Please convert the records, from their first line through the line containing "Action: [x=483, y=365]" inclusive, into a JSON list of strings with one string per line and blank lines left out.
-- START PROVIDED DATA --
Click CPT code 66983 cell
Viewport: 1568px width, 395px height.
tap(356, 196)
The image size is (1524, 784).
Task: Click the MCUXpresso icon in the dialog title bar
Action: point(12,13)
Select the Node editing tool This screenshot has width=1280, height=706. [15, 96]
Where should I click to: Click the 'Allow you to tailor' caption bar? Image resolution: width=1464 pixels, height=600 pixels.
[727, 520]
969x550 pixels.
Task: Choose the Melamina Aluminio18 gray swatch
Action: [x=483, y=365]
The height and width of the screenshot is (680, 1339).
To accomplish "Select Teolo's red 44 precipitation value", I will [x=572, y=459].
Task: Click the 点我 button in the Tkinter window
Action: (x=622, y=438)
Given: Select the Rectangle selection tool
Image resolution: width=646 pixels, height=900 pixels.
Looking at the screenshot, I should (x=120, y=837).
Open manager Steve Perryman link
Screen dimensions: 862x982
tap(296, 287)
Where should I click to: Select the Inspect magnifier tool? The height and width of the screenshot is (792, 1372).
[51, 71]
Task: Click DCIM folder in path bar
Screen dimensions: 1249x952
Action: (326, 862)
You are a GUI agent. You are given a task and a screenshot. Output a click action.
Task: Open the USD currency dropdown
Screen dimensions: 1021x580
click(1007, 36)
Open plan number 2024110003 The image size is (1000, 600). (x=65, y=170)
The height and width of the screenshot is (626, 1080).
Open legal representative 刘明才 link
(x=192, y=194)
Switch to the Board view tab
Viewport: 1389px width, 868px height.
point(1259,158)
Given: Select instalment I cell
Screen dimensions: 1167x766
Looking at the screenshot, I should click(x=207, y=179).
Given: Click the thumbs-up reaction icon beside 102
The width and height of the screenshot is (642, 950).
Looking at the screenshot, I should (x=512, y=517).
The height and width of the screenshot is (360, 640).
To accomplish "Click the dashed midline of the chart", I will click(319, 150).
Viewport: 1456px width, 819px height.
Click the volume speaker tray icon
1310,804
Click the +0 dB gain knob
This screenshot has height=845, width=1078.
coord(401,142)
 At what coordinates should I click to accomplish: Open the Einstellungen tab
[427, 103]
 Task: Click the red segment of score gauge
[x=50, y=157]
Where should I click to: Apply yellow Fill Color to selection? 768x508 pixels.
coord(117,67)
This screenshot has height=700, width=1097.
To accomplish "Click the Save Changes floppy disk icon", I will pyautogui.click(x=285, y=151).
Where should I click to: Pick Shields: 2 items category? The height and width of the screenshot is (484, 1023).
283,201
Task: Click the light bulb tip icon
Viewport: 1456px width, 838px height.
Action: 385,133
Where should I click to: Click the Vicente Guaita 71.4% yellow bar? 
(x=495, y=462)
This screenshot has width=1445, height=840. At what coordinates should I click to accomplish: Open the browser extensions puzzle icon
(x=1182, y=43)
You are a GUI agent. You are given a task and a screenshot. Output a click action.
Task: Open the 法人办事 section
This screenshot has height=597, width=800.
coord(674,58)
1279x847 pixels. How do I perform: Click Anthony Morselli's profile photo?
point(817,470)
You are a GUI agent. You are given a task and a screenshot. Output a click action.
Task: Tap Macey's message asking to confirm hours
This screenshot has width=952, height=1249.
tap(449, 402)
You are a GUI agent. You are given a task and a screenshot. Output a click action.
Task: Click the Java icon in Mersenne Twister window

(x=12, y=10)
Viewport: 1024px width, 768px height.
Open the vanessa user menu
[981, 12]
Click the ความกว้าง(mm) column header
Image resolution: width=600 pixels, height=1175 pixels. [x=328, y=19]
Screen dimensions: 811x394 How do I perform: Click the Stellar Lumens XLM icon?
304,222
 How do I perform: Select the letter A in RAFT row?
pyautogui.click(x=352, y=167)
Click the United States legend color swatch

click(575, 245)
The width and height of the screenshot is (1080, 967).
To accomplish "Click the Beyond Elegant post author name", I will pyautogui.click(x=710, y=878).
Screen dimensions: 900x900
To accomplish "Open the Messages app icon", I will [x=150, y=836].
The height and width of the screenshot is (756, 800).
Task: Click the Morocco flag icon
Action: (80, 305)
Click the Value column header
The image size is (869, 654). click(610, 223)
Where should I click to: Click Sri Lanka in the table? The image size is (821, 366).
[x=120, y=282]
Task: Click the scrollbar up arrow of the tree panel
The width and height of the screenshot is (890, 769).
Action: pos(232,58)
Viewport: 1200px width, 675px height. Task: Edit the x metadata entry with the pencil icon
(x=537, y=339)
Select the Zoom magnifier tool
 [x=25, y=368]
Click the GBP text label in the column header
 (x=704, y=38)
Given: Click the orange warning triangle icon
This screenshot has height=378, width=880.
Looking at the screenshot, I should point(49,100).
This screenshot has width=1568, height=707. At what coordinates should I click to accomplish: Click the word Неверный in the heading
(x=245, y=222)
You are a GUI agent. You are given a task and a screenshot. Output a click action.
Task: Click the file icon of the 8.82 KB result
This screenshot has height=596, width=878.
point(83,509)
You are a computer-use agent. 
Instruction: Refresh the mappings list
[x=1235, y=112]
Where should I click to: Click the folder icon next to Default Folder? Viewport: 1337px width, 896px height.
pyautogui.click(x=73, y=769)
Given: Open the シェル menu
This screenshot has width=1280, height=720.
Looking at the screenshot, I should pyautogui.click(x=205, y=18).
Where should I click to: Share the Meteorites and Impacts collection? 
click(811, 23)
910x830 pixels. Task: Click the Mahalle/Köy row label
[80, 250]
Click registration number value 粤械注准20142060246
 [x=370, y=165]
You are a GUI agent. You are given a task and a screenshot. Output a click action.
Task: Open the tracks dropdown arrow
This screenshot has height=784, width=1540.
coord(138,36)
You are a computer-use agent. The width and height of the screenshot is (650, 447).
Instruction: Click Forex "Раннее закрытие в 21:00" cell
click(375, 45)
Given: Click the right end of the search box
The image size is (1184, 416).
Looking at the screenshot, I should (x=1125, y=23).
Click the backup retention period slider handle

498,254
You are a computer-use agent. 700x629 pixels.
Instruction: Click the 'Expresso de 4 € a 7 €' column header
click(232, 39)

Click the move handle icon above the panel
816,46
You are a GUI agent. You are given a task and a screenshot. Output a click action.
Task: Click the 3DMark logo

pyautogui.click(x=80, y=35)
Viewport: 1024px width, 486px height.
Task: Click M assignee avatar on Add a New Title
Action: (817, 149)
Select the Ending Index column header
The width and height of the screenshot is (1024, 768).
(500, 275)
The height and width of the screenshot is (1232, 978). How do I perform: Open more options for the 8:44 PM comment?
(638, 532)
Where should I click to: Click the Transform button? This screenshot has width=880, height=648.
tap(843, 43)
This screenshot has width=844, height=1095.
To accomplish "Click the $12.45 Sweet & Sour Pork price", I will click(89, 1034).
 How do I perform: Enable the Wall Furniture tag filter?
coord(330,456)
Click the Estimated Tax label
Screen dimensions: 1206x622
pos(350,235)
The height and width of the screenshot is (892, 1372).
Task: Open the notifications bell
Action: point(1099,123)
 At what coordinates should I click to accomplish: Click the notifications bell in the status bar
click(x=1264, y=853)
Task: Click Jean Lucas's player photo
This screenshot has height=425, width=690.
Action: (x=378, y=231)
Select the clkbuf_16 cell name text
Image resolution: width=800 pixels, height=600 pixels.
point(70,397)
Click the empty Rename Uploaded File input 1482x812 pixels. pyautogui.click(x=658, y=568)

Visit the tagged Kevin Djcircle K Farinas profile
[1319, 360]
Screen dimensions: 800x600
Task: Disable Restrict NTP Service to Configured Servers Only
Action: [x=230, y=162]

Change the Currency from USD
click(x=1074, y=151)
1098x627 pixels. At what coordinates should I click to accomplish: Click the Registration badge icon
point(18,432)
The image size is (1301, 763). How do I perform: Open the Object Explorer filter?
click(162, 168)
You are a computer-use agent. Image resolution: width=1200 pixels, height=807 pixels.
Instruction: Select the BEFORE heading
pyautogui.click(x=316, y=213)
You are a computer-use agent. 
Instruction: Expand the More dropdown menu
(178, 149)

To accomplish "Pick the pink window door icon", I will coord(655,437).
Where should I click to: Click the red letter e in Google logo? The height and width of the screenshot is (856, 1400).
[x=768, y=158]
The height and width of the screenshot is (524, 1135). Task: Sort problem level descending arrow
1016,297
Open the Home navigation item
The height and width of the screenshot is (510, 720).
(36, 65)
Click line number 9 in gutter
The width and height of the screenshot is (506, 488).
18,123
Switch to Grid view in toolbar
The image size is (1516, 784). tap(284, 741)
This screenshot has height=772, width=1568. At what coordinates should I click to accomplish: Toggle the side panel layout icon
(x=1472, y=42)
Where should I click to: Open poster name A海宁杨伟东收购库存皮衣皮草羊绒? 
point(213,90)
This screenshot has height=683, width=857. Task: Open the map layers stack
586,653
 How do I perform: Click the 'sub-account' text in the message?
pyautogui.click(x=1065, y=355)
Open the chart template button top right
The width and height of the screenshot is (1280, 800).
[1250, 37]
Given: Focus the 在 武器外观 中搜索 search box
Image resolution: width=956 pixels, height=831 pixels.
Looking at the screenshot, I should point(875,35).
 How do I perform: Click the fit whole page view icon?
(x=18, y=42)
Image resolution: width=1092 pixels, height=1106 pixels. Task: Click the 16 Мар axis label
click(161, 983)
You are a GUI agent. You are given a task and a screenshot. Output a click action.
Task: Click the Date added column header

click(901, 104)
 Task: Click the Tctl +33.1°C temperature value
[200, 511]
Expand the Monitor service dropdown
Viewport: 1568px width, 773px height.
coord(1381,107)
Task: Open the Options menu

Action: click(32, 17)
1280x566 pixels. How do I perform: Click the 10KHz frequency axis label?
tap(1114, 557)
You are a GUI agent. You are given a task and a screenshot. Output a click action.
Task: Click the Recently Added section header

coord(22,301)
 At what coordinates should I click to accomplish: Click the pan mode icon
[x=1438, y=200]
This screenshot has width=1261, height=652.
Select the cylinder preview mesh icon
-- END PROVIDED DATA --
=== SOLUTION TO THIS EXERCISE ===
[
  "Click CPT code 66983 cell",
  "Viewport: 1568px width, 395px height.",
  "tap(356, 196)",
  "The image size is (1524, 784).",
  "Task: Click the MCUXpresso icon in the dialog title bar",
  "Action: point(12,13)",
  "Select the Node editing tool This screenshot has width=1280, height=706. [15, 96]",
  "Where should I click to: Click the 'Allow you to tailor' caption bar? Image resolution: width=1464 pixels, height=600 pixels.",
  "[727, 520]",
  "969x550 pixels.",
  "Task: Choose the Melamina Aluminio18 gray swatch",
  "Action: [x=483, y=365]"
]